A good way of working out the gaps in your knowledge is by completing our topic question packs. You’ll quickly be able to spot the areas that need more work when you compare your scores across each topic.
You also know, deep down, whether there’s an area you often avoid when revising because you find it difficult. This week, make it your goal to face those tricky topics head on.
2. Consolidate your knowledge
By this stage in your revision process you’ve probably got lots and lots of written notes, covering each topic in your syllabus in great detail. Detailed notes are a really useful resource, but as your exams get ever closer it’s a good idea to start consolidating your knowledge by condensing the key points you need to remember onto an A3 or A4 page, and answering practice questions to test what you’ve learnt.
Making crib sheets for each subject on a piece of A3 or A4 paper, which contain key words, formulae, dates, facts and figures, will give you an ‘at a glance’ overview of that subject, which is an excellent resource to take with you and look at just before you walk into your exam.
You can then consolidate what you’ve learnt by applying it to an exam context, by practising past papers and topic questions. This is an essential step, as knowing lots of facts and figures won’t be helpful if you can’t apply that knowledge in the way the examiner wants to see. Pay lots of attention to the language the mark schemes use as you mark your work, so you can replicate it in the exam; and if you want to look at some examples of how to answer questions, check out our model answers.

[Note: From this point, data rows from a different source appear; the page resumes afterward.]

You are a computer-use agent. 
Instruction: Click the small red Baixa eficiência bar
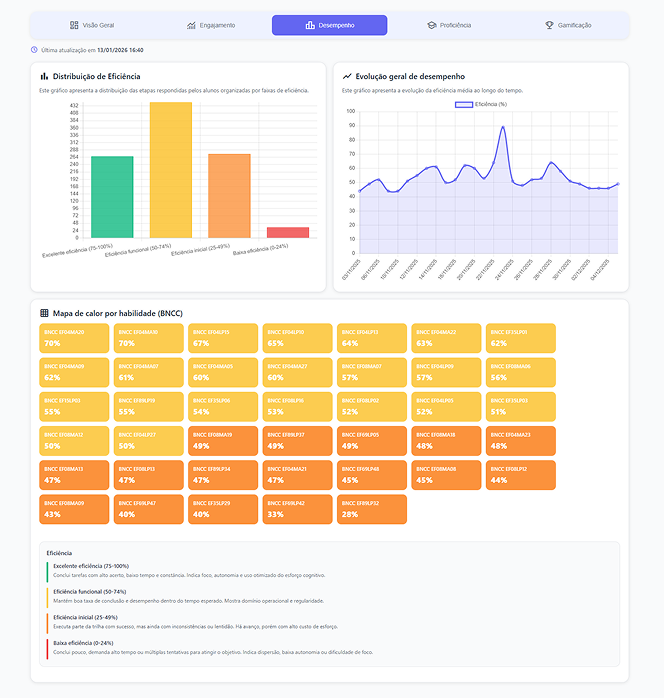(287, 232)
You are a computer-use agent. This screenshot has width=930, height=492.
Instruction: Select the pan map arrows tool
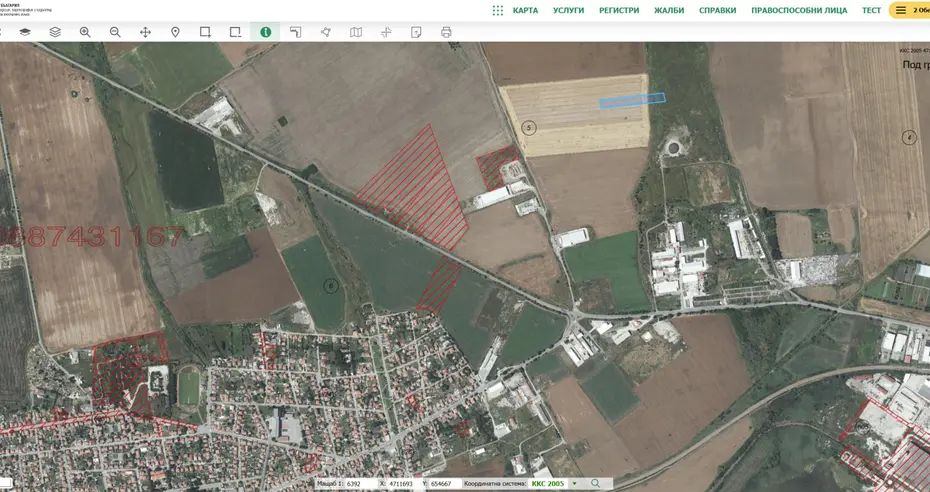145,32
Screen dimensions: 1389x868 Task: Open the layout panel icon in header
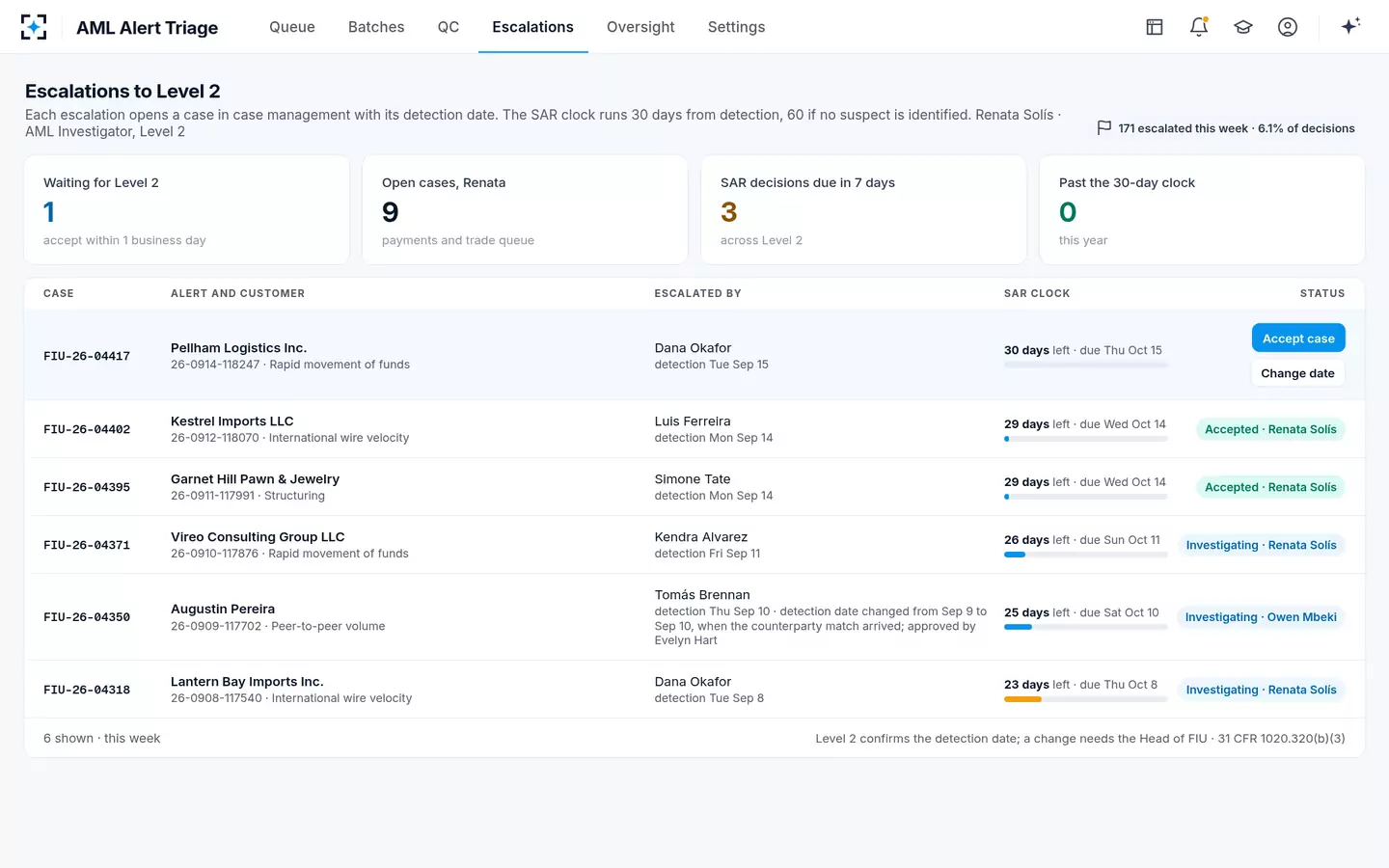(1155, 27)
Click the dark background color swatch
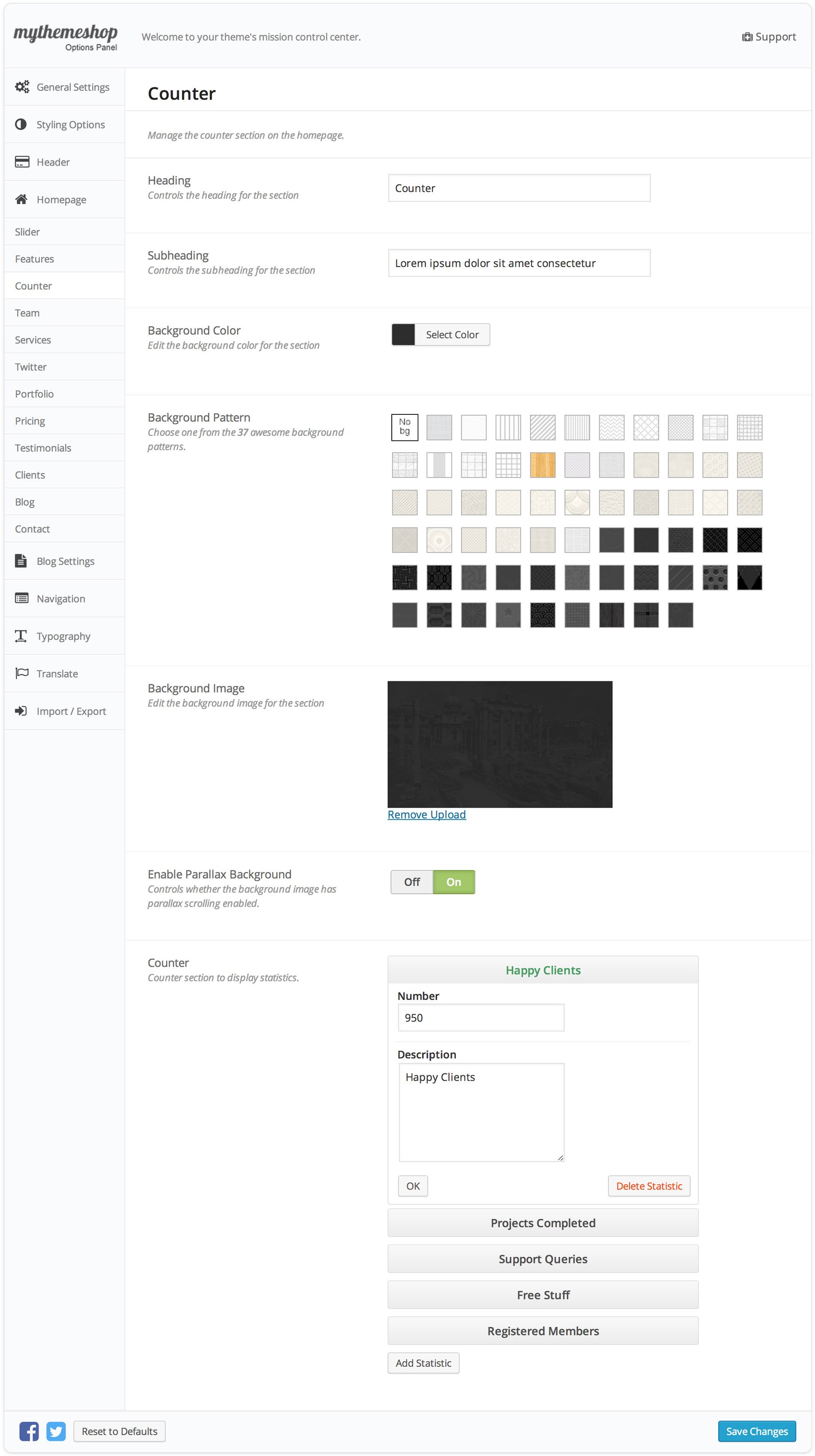This screenshot has height=1456, width=815. [403, 335]
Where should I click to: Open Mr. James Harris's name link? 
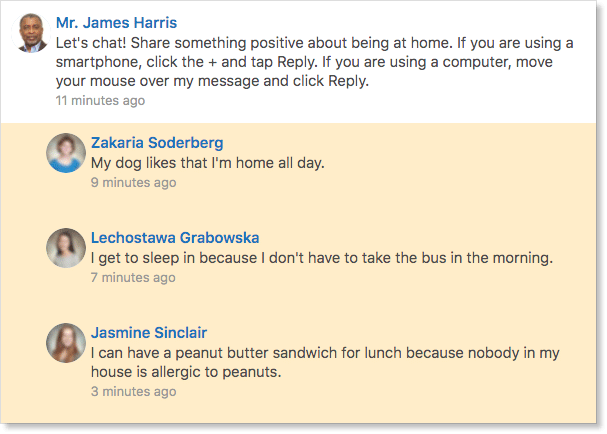point(117,22)
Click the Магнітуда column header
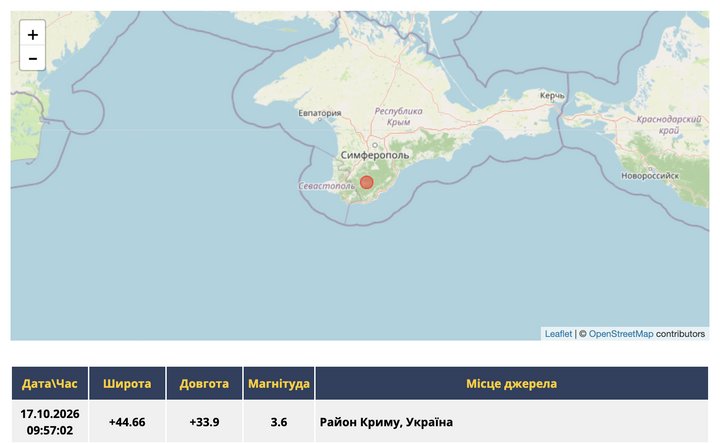 (279, 383)

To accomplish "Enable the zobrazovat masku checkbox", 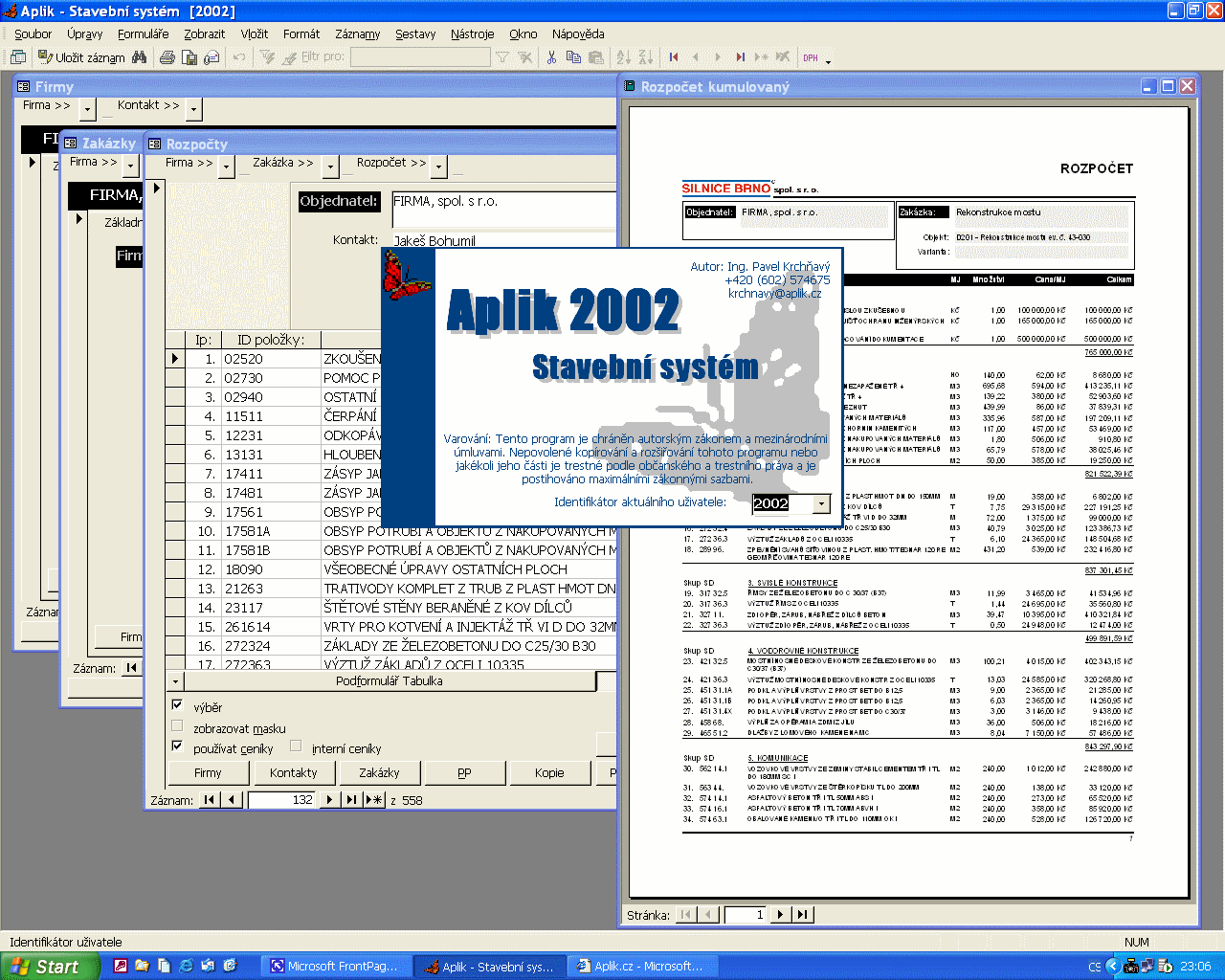I will (x=177, y=726).
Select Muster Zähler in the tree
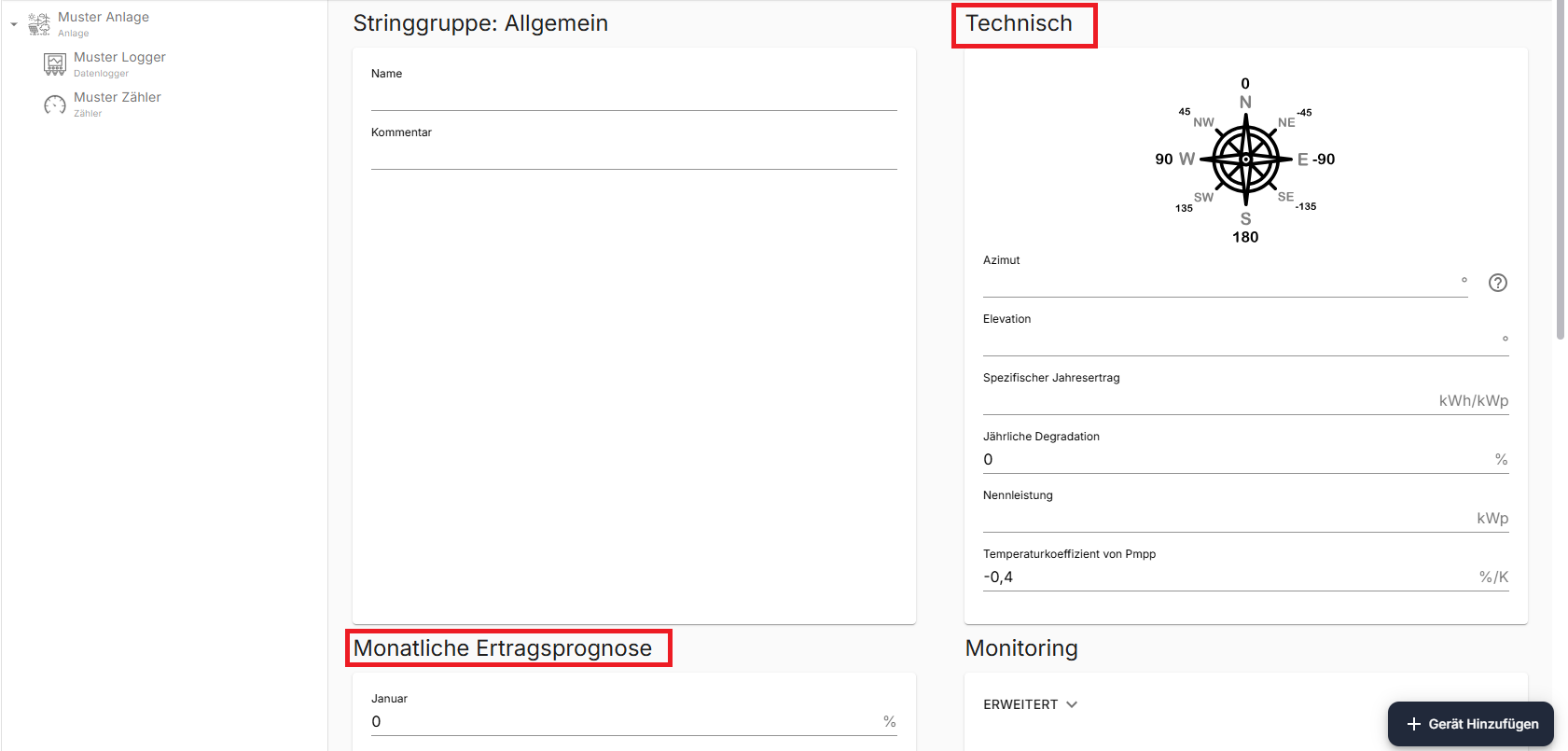 pyautogui.click(x=117, y=97)
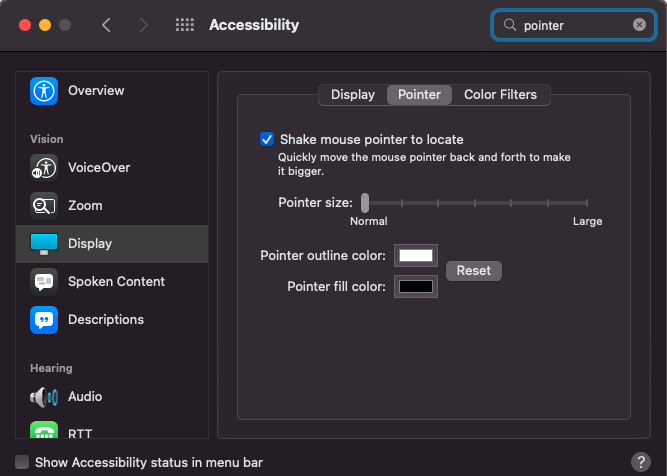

3. Familiarise yourself with the exam through past papers
Following on from our last point – practicing past papers is really important. Not only is it a great way of testing what you’ve learnt, it also means you’re familiar with the exam format, the types of questions asked, and how to approach different questions depending on how they’re worded and how many marks they’re worth.
Timing is also really important. Practice past papers under timed conditions so that you’re used to answering all the questions thoroughly within your time limit. Learning the content is important, but don’t underestimate the value in doing past papers in these last few weeks before your exams.
Ideally, you want to have completed all of the available past papers for each of your subjects before you walk into the exam hall.
4. Ask others to test you
Testing yourself using past papers and topic questions is one thing; asking a friend or family member to test you is something else, but is just as valuable.
Make flashcards by writing key words or dates on one side, and definitions or explanations on the other. Then, get somebody to test you both ways: either by trying to recall what happened on that date or what the word means by giving you the explanation, or trying to recall the explanation by giving you the date or keyword.
Explaining concepts to somebody else in this way is a brilliant way of committing them to memory, so this interactive revision technique should prove both engaging and effective.
5. Believe in yourself
This might seem a little bit saccharine; but truthfully, at this late stage in the game, a great revision technique is simply to exercise a little bit of self-belief. You’ve been learning about these topics in lessons for months now, and have been doing lots of revision on your own and in class to prepare for your exams, which counts for a lot.
Don’t get complacent; but if you do feel the panic revising, do try and quell it by reminding yourself of all the things you do know, rather than the things you don’t. At the end of the day, you can only do so much revision per day, and there’s only a certain number of days left between now and your exams. Be focused and work hard, methodically and consistently between now and your exams; then, when you walk into that exam hall, simply try your best, believe in yourself, and have confidence in your knowledge and your ability to succeed. You’ve got this!